Next we show in Figs.10-11 the effects of NSNI in the CP violating effect in 
$\nu_\mu\to\nu_\mu$, which is the difference of $\nu_\mu\to\nu_\mu$ and 
$\bar{\nu_\mu}\to\bar{\nu_\mu}$ survival probabilities. The long-dashed, 
short-dashed and dotted lines represent the ordinary, FCNI and FDNI matter 
effects, respectively, and the solid line does the total CP violating effect. 
In Fig.10 we give the CP violating effects in the energy range of $E=0.3-2$ 
GeV at the baseline of $L=300$ km for $|\epsilon|=0.03, \phi=0, 
\epsilon '=0.16$, and $\Delta m^2_{31}>0$. The ordinary matter effect and 
the FDNI effect are very small and the FCNI 
effect dominates above 0.8 GeV. In Fig.11, we give the CP violating effect 
in $\nu_\mu\to\nu_\mu$ in the energy range of $E=0.5-3.0$ GeV at the 
baseline of $L=730$ km for $|\epsilon|=0.03, \phi=0, \epsilon '=0.16$, and 
$\Delta m^2_{31}>0$. Again, the ordinary matter effect and the FDNI effect 
are very small and the FCNI effect dominates above 1 GeV.

Extracted records

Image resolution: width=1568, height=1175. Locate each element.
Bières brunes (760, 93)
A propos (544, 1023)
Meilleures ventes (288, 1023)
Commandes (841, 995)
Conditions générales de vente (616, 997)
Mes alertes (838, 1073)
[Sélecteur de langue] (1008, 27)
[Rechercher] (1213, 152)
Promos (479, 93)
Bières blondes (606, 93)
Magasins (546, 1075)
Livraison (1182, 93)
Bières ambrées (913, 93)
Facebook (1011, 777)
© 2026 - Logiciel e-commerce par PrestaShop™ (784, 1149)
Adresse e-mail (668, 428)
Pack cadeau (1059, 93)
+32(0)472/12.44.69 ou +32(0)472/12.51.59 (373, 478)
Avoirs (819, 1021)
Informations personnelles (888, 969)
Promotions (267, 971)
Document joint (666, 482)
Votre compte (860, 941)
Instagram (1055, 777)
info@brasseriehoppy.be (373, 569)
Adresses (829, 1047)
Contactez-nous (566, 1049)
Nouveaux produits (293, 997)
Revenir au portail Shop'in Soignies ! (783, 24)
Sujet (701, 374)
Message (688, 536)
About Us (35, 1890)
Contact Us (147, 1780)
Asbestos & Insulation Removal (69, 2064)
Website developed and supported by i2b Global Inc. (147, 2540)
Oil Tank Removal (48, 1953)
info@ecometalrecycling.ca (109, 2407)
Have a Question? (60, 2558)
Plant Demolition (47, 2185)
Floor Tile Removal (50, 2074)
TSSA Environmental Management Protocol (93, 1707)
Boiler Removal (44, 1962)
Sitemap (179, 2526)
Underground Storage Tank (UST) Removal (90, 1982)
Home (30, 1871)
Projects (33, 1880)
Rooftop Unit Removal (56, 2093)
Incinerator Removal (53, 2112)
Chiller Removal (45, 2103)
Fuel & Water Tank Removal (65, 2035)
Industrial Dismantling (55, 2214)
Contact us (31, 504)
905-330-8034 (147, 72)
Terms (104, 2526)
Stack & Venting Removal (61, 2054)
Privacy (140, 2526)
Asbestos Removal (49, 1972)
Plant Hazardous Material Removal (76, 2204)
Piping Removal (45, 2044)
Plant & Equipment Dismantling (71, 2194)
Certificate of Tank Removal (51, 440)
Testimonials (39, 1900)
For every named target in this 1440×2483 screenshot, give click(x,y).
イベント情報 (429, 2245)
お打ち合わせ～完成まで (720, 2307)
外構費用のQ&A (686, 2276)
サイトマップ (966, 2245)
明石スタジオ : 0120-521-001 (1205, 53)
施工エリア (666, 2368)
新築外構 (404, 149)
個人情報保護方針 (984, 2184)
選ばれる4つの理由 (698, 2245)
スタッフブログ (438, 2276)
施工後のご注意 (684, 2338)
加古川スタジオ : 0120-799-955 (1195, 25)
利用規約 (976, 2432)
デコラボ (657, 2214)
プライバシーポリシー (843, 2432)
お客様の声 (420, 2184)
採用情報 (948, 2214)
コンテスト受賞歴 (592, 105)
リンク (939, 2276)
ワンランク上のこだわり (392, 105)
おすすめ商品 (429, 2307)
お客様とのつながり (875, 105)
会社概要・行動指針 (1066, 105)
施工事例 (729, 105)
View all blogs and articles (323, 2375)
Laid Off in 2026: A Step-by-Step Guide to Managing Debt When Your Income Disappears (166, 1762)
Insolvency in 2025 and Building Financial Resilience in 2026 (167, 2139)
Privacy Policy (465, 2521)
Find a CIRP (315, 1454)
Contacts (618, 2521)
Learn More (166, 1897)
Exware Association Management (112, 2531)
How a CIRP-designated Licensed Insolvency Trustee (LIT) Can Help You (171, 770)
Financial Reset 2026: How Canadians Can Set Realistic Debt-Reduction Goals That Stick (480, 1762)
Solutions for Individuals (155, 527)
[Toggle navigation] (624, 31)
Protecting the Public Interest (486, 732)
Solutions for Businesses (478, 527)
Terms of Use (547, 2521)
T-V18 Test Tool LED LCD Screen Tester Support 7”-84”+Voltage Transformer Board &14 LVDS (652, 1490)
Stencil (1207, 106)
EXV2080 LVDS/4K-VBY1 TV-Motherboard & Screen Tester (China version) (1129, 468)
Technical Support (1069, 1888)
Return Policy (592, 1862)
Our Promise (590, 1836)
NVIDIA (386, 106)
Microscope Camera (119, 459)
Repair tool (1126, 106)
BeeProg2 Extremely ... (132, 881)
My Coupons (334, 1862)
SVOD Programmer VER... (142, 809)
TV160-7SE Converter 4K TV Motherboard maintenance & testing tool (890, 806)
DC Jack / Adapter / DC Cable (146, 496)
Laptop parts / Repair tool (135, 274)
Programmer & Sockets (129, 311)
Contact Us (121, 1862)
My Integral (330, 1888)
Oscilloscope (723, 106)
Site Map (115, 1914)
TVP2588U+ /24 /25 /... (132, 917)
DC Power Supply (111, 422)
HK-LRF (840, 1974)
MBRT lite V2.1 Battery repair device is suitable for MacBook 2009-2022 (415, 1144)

## Task A
Extract the full passage on CP violating effects in muon neutrino survival, reproducing it word for word.
## Task B
Copy the rows word for word, starting at the row that contains "Asbestos Removal (49, 1972)" and stopping after the row that contains "HK-LRF (840, 1974)".

## Full answer A
Next we show in Figs.10-11 the effects of NSNI in the CP violating effect in 
$\nu_\mu\to\nu_\mu$, which is the difference of $\nu_\mu\to\nu_\mu$ and 
$\bar{\nu_\mu}\to\bar{\nu_\mu}$ survival probabilities. The long-dashed, 
short-dashed and dotted lines represent the ordinary, FCNI and FDNI matter 
effects, respectively, and the solid line does the total CP violating effect. 
In Fig.10 we give the CP violating effects in the energy range of $E=0.3-2$ 
GeV at the baseline of $L=300$ km for $|\epsilon|=0.03, \phi=0, 
\epsilon '=0.16$, and $\Delta m^2_{31}>0$. The ordinary matter effect and 
the FDNI effect are very small and the FCNI 
effect dominates above 0.8 GeV. In Fig.11, we give the CP violating effect 
in $\nu_\mu\to\nu_\mu$ in the energy range of $E=0.5-3.0$ GeV at the 
baseline of $L=730$ km for $|\epsilon|=0.03, \phi=0, \epsilon '=0.16$, and 
$\Delta m^2_{31}>0$. Again, the ordinary matter effect and the FDNI effect 
are very small and the FCNI effect dominates above 1 GeV.

## Full answer B
Asbestos Removal (49, 1972)
Plant Hazardous Material Removal (76, 2204)
Piping Removal (45, 2044)
Plant & Equipment Dismantling (71, 2194)
Certificate of Tank Removal (51, 440)
Testimonials (39, 1900)
For every named target in this 1440×2483 screenshot, give click(x,y).
イベント情報 (429, 2245)
お打ち合わせ～完成まで (720, 2307)
外構費用のQ&A (686, 2276)
サイトマップ (966, 2245)
明石スタジオ : 0120-521-001 (1205, 53)
施工エリア (666, 2368)
新築外構 (404, 149)
個人情報保護方針 (984, 2184)
選ばれる4つの理由 (698, 2245)
スタッフブログ (438, 2276)
施工後のご注意 (684, 2338)
加古川スタジオ : 0120-799-955 (1195, 25)
利用規約 (976, 2432)
デコラボ (657, 2214)
プライバシーポリシー (843, 2432)
お客様の声 (420, 2184)
採用情報 (948, 2214)
コンテスト受賞歴 (592, 105)
リンク (939, 2276)
ワンランク上のこだわり (392, 105)
おすすめ商品 (429, 2307)
お客様とのつながり (875, 105)
会社概要・行動指針 (1066, 105)
施工事例 (729, 105)
View all blogs and articles (323, 2375)
Laid Off in 2026: A Step-by-Step Guide to Managing Debt When Your Income Disappears (166, 1762)
Insolvency in 2025 and Building Financial Resilience in 2026 (167, 2139)
Privacy Policy (465, 2521)
Find a CIRP (315, 1454)
Contacts (618, 2521)
Learn More (166, 1897)
Exware Association Management (112, 2531)
How a CIRP-designated Licensed Insolvency Trustee (LIT) Can Help You (171, 770)
Financial Reset 2026: How Canadians Can Set Realistic Debt-Reduction Goals That Stick (480, 1762)
Solutions for Individuals (155, 527)
[Toggle navigation] (624, 31)
Protecting the Public Interest (486, 732)
Solutions for Businesses (478, 527)
Terms of Use (547, 2521)
T-V18 Test Tool LED LCD Screen Tester Support 7”-84”+Voltage Transformer Board &14 LVDS (652, 1490)
Stencil (1207, 106)
EXV2080 LVDS/4K-VBY1 TV-Motherboard & Screen Tester (China version) (1129, 468)
Technical Support (1069, 1888)
Return Policy (592, 1862)
Our Promise (590, 1836)
NVIDIA (386, 106)
Microscope Camera (119, 459)
Repair tool (1126, 106)
BeeProg2 Extremely ... (132, 881)
My Coupons (334, 1862)
SVOD Programmer VER... (142, 809)
TV160-7SE Converter 4K TV Motherboard maintenance & testing tool (890, 806)
DC Jack / Adapter / DC Cable (146, 496)
Laptop parts / Repair tool (135, 274)
Programmer & Sockets (129, 311)
Contact Us (121, 1862)
My Integral (330, 1888)
Oscilloscope (723, 106)
Site Map (115, 1914)
TVP2588U+ /24 /25 /... (132, 917)
DC Power Supply (111, 422)
HK-LRF (840, 1974)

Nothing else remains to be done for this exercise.